_Exercise brief_: Reproduce, without any change, the span of lines from the opening of the records below to the line containing "You are a computer-use agent. Image resolution: width=940", inclusive.

_Input records_:
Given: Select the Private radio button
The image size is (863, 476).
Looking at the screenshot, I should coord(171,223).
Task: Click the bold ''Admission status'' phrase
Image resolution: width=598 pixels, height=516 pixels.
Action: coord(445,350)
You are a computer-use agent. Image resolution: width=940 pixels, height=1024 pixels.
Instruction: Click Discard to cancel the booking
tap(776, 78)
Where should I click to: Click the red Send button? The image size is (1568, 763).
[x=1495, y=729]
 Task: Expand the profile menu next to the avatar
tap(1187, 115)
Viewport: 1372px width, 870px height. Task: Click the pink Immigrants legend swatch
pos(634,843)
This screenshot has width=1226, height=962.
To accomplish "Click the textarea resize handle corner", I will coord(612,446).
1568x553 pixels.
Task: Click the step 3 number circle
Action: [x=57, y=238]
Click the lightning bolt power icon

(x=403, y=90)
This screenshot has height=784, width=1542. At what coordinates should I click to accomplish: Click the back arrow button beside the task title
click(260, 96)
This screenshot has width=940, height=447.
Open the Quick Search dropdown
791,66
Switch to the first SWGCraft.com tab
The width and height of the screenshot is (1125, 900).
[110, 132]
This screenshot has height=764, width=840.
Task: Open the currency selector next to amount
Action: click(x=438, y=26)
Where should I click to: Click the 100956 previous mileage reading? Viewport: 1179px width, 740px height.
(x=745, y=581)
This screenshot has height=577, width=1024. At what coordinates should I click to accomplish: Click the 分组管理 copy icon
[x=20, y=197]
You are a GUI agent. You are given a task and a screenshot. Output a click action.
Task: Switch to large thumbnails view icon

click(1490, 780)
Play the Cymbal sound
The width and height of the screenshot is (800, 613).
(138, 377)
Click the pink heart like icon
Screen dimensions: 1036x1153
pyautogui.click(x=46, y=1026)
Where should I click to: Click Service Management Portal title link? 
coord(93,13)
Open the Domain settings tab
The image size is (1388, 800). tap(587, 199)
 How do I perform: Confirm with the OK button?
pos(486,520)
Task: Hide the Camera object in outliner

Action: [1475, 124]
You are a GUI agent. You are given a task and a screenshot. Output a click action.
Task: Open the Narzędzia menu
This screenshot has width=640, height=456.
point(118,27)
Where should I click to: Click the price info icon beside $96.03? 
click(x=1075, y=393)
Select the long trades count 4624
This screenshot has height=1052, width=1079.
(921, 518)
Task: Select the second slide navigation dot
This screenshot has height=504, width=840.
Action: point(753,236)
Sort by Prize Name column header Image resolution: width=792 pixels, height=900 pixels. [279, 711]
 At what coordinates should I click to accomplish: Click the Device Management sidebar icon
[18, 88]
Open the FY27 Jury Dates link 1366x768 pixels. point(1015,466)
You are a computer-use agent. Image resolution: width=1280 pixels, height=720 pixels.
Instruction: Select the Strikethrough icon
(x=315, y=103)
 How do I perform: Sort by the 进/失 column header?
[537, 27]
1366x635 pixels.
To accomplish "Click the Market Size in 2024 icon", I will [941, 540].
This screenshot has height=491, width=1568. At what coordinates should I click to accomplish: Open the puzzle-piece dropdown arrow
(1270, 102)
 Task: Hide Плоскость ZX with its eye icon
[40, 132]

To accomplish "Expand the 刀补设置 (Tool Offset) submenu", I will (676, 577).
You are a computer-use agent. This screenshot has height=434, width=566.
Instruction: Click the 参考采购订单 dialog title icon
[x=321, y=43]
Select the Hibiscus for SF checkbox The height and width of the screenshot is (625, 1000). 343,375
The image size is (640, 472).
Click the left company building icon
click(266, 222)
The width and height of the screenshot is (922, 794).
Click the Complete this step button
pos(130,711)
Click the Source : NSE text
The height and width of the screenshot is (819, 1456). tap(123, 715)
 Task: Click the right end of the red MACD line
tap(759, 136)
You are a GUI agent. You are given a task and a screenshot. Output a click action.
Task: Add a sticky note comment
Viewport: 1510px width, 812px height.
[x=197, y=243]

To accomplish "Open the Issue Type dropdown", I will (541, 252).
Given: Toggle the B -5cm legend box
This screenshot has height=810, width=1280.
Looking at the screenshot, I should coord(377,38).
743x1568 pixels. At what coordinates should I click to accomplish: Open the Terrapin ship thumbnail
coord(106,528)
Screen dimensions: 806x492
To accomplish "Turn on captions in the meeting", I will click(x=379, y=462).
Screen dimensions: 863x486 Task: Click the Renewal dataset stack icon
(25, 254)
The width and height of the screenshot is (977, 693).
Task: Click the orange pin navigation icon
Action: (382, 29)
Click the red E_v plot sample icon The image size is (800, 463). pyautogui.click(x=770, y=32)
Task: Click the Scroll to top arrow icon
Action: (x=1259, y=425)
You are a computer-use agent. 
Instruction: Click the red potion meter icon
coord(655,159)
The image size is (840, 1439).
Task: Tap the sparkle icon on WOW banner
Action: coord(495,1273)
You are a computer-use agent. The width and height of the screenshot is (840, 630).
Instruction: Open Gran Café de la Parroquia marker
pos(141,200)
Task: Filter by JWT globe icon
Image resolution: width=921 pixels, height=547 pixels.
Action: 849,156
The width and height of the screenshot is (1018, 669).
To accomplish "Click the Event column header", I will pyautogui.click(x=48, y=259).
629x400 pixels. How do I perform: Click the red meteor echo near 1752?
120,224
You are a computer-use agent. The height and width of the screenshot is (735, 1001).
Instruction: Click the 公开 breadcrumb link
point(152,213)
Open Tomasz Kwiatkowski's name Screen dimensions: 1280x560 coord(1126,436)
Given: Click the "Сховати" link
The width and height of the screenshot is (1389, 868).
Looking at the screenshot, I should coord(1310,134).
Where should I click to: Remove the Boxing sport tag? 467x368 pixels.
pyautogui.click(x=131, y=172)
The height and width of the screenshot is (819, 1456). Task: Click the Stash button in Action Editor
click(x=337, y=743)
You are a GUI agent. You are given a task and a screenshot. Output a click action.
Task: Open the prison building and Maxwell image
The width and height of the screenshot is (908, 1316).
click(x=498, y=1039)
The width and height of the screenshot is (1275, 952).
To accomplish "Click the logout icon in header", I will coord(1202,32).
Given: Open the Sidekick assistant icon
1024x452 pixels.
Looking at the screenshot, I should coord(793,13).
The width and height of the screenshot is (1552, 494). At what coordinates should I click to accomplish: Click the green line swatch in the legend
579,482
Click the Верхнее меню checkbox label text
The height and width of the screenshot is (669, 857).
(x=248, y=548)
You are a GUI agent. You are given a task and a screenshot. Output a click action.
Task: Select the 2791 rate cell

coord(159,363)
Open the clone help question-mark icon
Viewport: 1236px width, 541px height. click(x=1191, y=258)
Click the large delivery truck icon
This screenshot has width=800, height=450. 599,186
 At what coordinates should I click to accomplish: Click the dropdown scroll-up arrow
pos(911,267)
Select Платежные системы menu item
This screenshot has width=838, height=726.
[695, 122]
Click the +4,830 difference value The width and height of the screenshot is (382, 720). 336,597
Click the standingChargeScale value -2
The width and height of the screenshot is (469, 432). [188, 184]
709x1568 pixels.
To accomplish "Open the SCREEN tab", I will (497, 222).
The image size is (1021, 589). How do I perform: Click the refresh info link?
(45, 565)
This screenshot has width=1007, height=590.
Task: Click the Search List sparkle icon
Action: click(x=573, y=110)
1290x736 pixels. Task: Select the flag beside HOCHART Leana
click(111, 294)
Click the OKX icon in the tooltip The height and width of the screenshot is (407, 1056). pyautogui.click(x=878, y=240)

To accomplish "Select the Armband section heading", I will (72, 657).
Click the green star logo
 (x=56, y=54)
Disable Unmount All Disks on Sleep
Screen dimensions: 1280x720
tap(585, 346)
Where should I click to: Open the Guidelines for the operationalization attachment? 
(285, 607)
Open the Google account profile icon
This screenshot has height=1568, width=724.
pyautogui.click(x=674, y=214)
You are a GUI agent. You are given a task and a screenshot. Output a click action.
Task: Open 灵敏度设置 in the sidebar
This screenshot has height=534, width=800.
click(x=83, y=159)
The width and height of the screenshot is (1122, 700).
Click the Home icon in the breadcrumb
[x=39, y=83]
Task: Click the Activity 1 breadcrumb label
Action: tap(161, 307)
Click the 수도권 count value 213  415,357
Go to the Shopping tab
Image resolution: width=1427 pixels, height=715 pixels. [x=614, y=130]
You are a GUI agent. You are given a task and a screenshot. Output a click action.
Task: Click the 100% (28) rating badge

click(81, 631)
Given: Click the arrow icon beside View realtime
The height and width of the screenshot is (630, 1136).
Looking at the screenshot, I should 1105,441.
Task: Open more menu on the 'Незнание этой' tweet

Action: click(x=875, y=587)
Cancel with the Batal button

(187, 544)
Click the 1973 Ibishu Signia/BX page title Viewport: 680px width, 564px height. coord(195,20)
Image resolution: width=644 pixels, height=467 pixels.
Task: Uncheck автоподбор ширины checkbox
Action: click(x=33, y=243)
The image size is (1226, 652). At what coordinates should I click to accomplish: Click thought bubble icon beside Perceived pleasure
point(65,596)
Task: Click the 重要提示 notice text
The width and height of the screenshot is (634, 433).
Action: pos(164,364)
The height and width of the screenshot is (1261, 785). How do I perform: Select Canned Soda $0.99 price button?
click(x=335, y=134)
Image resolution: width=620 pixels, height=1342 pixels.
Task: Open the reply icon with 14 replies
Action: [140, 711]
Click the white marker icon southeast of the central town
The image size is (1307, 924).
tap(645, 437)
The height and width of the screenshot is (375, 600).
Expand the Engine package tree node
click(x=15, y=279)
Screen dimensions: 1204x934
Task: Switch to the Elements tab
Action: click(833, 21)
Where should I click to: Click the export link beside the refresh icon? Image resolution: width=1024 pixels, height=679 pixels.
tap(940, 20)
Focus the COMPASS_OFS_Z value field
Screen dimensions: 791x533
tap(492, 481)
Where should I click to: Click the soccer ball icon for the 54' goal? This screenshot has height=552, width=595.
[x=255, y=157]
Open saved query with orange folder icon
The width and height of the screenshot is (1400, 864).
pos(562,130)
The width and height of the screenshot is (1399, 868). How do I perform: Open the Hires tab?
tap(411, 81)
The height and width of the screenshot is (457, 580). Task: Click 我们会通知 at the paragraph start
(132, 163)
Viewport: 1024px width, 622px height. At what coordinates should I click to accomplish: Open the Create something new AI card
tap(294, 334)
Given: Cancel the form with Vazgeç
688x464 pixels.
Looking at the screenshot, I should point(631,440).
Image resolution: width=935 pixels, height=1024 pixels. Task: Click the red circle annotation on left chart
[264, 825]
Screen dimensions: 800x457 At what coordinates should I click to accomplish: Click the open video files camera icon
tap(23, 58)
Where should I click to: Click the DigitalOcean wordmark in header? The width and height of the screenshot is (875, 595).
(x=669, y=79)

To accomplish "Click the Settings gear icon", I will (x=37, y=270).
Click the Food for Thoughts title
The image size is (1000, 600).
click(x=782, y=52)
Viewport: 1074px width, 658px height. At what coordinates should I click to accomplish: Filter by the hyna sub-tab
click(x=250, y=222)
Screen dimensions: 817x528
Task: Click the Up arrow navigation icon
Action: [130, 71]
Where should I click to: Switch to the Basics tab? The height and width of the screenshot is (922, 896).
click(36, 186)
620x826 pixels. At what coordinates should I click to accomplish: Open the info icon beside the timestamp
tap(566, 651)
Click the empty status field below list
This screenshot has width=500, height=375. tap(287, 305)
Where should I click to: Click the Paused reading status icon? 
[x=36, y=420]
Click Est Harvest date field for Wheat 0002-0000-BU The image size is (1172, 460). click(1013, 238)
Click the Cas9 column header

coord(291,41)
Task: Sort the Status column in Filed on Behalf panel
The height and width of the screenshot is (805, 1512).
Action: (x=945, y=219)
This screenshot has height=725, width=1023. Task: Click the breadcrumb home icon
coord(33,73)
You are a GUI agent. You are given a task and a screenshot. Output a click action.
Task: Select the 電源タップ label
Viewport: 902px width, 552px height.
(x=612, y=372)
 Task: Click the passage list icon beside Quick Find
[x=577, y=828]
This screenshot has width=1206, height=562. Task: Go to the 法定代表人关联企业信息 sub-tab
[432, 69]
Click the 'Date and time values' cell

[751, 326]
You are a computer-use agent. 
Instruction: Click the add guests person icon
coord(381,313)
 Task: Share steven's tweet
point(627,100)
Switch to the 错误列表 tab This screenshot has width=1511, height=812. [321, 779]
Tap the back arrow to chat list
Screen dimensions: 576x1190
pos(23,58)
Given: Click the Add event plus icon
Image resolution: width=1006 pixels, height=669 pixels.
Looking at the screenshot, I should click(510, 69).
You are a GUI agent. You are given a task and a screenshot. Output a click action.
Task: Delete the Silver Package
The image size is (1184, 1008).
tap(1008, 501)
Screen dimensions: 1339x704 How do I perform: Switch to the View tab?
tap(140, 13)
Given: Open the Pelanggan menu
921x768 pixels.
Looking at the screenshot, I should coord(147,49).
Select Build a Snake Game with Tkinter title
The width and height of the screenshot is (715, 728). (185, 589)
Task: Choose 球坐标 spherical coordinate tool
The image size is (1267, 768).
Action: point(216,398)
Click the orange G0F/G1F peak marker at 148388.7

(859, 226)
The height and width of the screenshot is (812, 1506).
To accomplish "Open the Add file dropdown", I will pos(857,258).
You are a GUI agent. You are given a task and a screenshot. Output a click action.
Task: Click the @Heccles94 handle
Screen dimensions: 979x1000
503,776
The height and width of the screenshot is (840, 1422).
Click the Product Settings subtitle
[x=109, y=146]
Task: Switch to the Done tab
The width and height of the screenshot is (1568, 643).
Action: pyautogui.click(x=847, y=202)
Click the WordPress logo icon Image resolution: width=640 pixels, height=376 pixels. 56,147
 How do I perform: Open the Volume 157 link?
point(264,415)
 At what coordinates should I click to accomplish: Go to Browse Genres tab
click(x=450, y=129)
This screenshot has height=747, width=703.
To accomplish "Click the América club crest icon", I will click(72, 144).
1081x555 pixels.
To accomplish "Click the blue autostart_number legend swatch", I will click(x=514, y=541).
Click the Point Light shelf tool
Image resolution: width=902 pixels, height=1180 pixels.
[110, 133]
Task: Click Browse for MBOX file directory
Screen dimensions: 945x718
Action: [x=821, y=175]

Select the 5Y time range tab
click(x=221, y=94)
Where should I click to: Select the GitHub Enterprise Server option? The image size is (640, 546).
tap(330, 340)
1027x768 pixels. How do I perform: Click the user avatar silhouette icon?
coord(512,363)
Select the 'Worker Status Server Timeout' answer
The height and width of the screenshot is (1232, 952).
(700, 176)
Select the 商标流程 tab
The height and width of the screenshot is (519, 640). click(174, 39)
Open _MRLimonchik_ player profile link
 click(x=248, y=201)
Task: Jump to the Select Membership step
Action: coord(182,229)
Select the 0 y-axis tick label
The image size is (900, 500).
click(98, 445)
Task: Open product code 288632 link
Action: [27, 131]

_Result for this exercise_:
Given: Select the Private radio button
The image size is (863, 476).
Looking at the screenshot, I should coord(171,223).
Task: Click the bold ''Admission status'' phrase
Image resolution: width=598 pixels, height=516 pixels.
Action: coord(445,350)
You are a computer-use agent. Image resolution: width=940 pixels, height=1024 pixels.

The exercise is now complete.